Janhavi Kolhe: Recipient of the Tom and Cynthia Cycyota Research Scholarship

PhD student Janhavi Kolhe is a member of Dr. Brian Freeman's lab in the Department of Cell & Developmental Biology. She is a recipient of the Tom and Cynthia Cycyota Research Scholarship.

Tell us where you grew up and about any people or events that had an influence on your education.

I grew up in India. Nobody in my family, immediate as well as extended family, has ever pursued life sciences at the PhD level. I was really interested in biology because of my high school biology teacher. It was my favorite class in school and that’s how I ended up pursuing biology at the Indian Institute of Science.

Tell us about the lab you joined and your research pursuits.

I joined Dr. Brian Freeman’s lab as I was really excited about the research opportunities in his lab, and I really appreciate his method of mentoring. He has an open-door policy, and I can stop by his office at any time to troubleshoot my experiments. He is always looking out for his students’ professional and personal well-being.

My PhD thesis involves using the novel technique of Benzoyl Phenylalanine crosslinking at a high throughput level to identify in vivo physical interactors of the molecular chaperone Hsp90. An essential chaperone in eukaryote, Hsp90 plays a role in cancer, infectious diseases and aging and is the target of many therapeutic drugs. Understanding its role in various cellular process could help with the design of better drugs or therapeutic approaches for different disease conditions.
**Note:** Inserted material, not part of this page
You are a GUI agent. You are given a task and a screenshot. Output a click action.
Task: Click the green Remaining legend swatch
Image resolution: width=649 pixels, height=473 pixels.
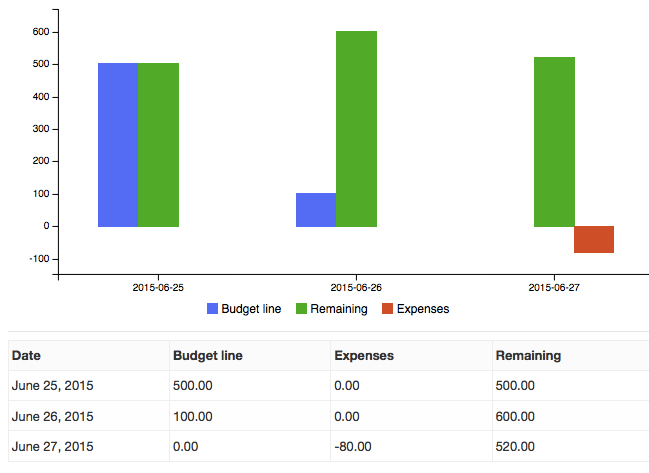click(303, 309)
I have worked on other projects in the lab including studying the players involved in chromosome motion, understanding transcription factor DNA binding dynamics, and have also used the interactome I have generated to pursue new pathways Hsp90 might be involved in such as translation and splicing.
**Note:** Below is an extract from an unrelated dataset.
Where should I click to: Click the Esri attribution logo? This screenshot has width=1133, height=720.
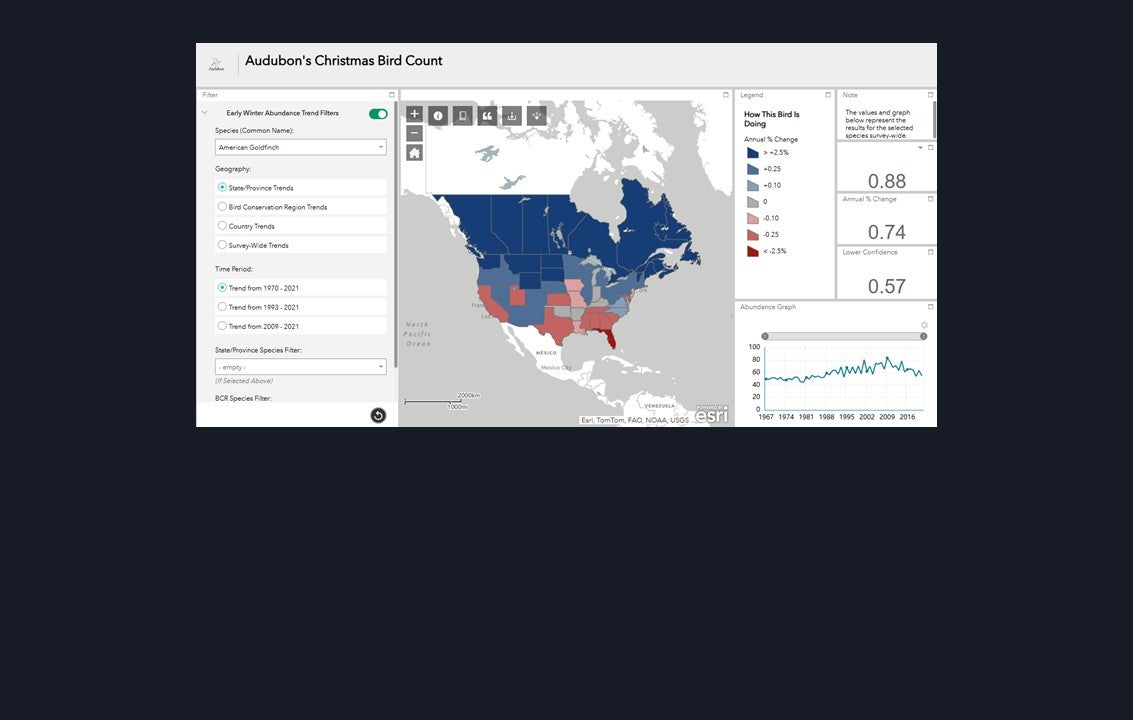tap(712, 415)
Proudest moment so far while a PhD student?

My proudest moment so far while a PhD student at UIUC would be presenting two different talks at the Gordon Research Seminar and Conference on Stress Proteins in Growth, Development and Disease.

What are your plans after graduating?

I am hoping to further my research experience after graduating by carrying out postdoctoral work in a lab working on developmental immunology or cancer. From there I would like to transition to industry as a consultant or scientist.

How do you find fulfillment outside the lab?

I love to cook and bake and try to find something interesting to bake as often as I can. I also enjoy acting, dancing, and singing and have been in a few (local theater) shows. During the lockdown last year, I even did some carpentry and designed a little kitchen table for my lab mate from scratch, which was a lot of fun!